これは、酒ハイが残した大きな功績なのかもしれません。酒ハイそのものが、2026年最大のブームだったわけではありません。しかし、昨年生まれた「日本酒をもっと自由に飲んでいい」という発想が、今年は商品開発や飲食店、イベントなどの中へ浸透してきました。日本名門酒会でも2026年に「SAKEハイ生」を継続して提案しており、濃さを変えたり柑橘を添えたりする楽しみ方まで紹介しています。
そう考えると、2026年の夏を「酒ハイの次の年」と捉えるのは少し違います。
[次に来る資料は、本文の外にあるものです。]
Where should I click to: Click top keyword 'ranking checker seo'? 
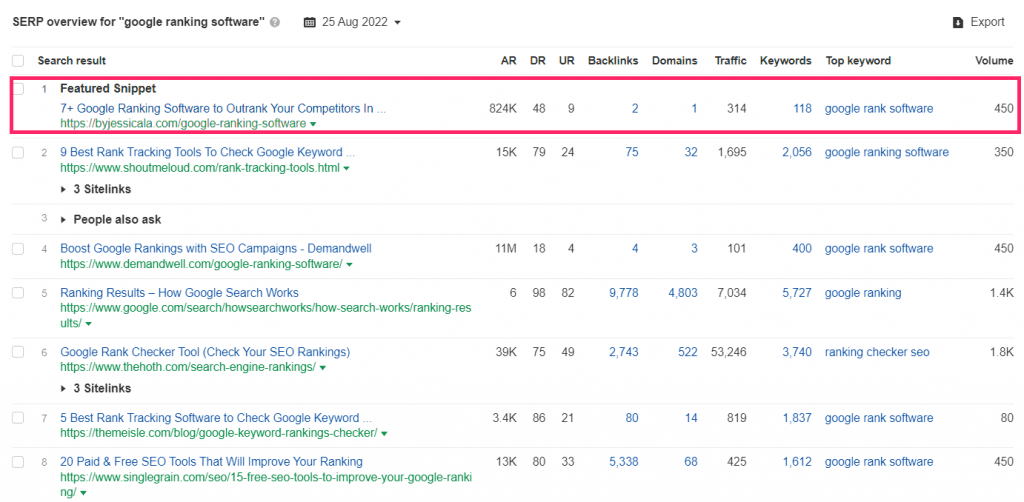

むしろ、「酒ハイから始まった飲み方の自由化が、本格的に始まった年」だったのではないでしょうか。
そして、これから「ひやおろし」の季節が始まります。秋酒は本来、冷やしてそのまま味わうだけではなく、秋の食材との組み合わせや温度変化によって表情を楽しめる酒です。もし今年の夏に広がった「飲み方の自由化」が秋にも受け継がれるなら、ひやおろしにも新しい飲み方が生まれてくるかもしれません。
夏酒からひやおろしへ。季節が変わるだけでなく、「日本酒はこう飲むもの」という固定観念も、少しずつ変わっている——2026年の夏酒が残した最大の変化は、そこにあるように思います。